If you reproject images one by one to any common coordinate system you will get black collars to most of them because images will be rotated. In order to make them transparent by using nodata you must keep images uncompressed. However, you may find it teasing to use the jpeg-in-tiff compression because that way you can save 90 of disk space and your users will not notice any difference in the quality and the speed can still be pretty good. For reprojecting it would be best to reproject into a regular South-North and West-East oriented grid in the target SRID. Then you could safely compress the reprojected tiles. That is a bit more complicated but still possible to do with scripts. If you want to keep your coverage up-to-date and you should slip in new images from here and there it will make a bit more trouble because usually the target tiles are mosaiced from many originals. This is what I am doing right now with a couple of terabytes of Finnish aerial photos.

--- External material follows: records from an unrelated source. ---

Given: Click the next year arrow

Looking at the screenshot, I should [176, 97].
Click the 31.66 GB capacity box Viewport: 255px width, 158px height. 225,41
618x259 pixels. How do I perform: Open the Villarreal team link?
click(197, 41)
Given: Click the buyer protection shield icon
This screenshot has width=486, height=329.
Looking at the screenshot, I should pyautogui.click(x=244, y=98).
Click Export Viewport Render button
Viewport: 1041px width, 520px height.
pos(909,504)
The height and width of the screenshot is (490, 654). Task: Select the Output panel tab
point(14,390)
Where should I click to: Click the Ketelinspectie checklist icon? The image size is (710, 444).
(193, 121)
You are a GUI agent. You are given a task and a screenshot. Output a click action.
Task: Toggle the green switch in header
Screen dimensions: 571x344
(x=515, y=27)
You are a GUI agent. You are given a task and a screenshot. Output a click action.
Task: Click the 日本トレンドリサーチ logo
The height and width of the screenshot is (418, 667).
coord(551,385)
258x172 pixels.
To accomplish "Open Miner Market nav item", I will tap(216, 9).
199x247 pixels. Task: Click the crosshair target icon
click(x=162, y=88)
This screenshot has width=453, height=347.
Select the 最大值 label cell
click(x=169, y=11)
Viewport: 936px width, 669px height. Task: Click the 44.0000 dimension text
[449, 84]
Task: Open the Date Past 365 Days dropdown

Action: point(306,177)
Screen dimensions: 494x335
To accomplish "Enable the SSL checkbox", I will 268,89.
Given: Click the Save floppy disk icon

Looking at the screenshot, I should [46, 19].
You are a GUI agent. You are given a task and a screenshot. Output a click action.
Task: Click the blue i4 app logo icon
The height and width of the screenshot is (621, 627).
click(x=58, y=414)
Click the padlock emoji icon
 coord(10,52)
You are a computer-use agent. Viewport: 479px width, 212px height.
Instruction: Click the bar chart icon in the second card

With your data I would do what Frank W. already suggested. Convert your jpeg files into tiled tiffs with jpeg compression and use creation option PHOTOMETRIC=YCBCR. Create also overviews which are compressed in the same way. Make one layer for each UTM zone by combining them with tileindex and group all the zones together with a layer group. You can also start from the original images by creating tileindexes from them and convert them into more speedy tiled jpeg-in-tiff images once you have time for that. 

-Jukka Rahkonen-


________________________________________
 Evans, James wrote:

> For some reason I didn't see the reply from Robert Sanson.  Anyway, we have no requirement to stay with NAD83.  I have global mapper, and I think it will do a bulk reprojection, from my local hard drive to a network drive.  Maybe I will take a look at that tomorrow.  Is there a better tool for that?  Some GDAL utility?  Anyway, thanks for all the great suggestions.
James


-----Original Message-----
From: mapserver-users-bounces at lists.osgeo.org on behalf of Stephen Woodbridge
Sent: Mon 6/10/2013 6:36 PM
To: mapserver-users at lists.osgeo.org
Subject: Re: [mapserver-users] Best way to import 4.5TB of imagery?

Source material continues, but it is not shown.